LOURDES TARRATS

Abuela: memorias del amor y la locura

Abuela: memorias del amor y la locura

Mi abuela estaba loca. Era la versión femenina de don Alonso Quijano, el personaje principal de El Quijote de la Mancha, novela escrita por el gran Miguel de Cervantes Saavedra. Dicho de otra forma, mi pobre abuela —para bien o para mal— vivía en un mundo aparte, mentalmente inestable… o al menos, eso parecía.

Yo siempre creí, como lo creo ahora, que su locura era una forma de resistencia, una elección silenciosa para escapar la dura realidad de su vida: opresiva, decadente, sin consuelo. Como don Alonso, eligió huir hacia su propio delirio, despedirse de la razón y permitir que su mente reinventara el mundo a su antojo.

Y si ya he dicho que mi abuela estaba loca, ahora me toca contarles cómo se veía esa locura: digna de perdón, sin duda, si se consideran las heridas que la sostenían.

Me contaba cuentos. Muchos cuentos. Algunos eran obscenos y me los relataba con una naturalidad inquietante, sin vergüenza ni intención de ofender. Cuando hablaba de ángeles caídos, se entristecía y lloraba. Cuando narraba hazañas de héroes y heroínas, se transformaba: vivía sus gestas con frenesí, como si realmente hubiera estado allí, como si aún llevara polvo de esas batallas sobre su falda raída.
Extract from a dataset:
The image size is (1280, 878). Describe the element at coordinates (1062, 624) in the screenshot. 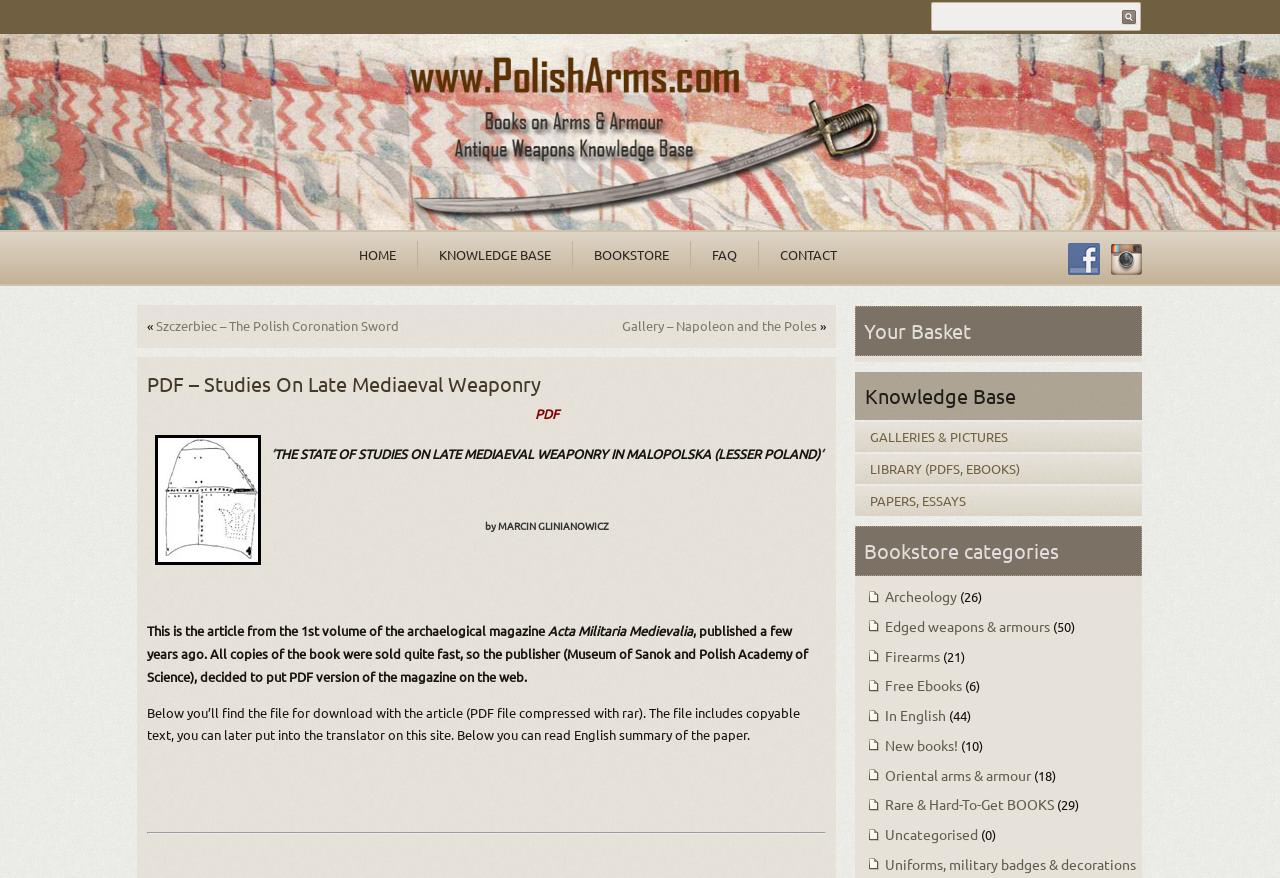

Mi abuela y yo nos adorábamos. Éramos como dos islas unidas por un puente invisible. Pasábamos horas enteras viviendo en los mundos que ella inventaba, cerrando la puerta al hambre, al frío, a la pobreza, al abuso de lo cual éramos víctimas. Nos encerrábamos en la fantasía, porque allí el dolor se volvía soportable y el cielo no tenía techo.

Una tarde, en uno de mis arrebatos de niña traviesa, le confesé que estaba enamorada.

—¡Niña! ¿Y de dónde sacaste eso? —dijo, entre asombro y risa—. ¡Apenas tienes seis años! A ver, siéntate aquí y dime, ¿quién es el galán?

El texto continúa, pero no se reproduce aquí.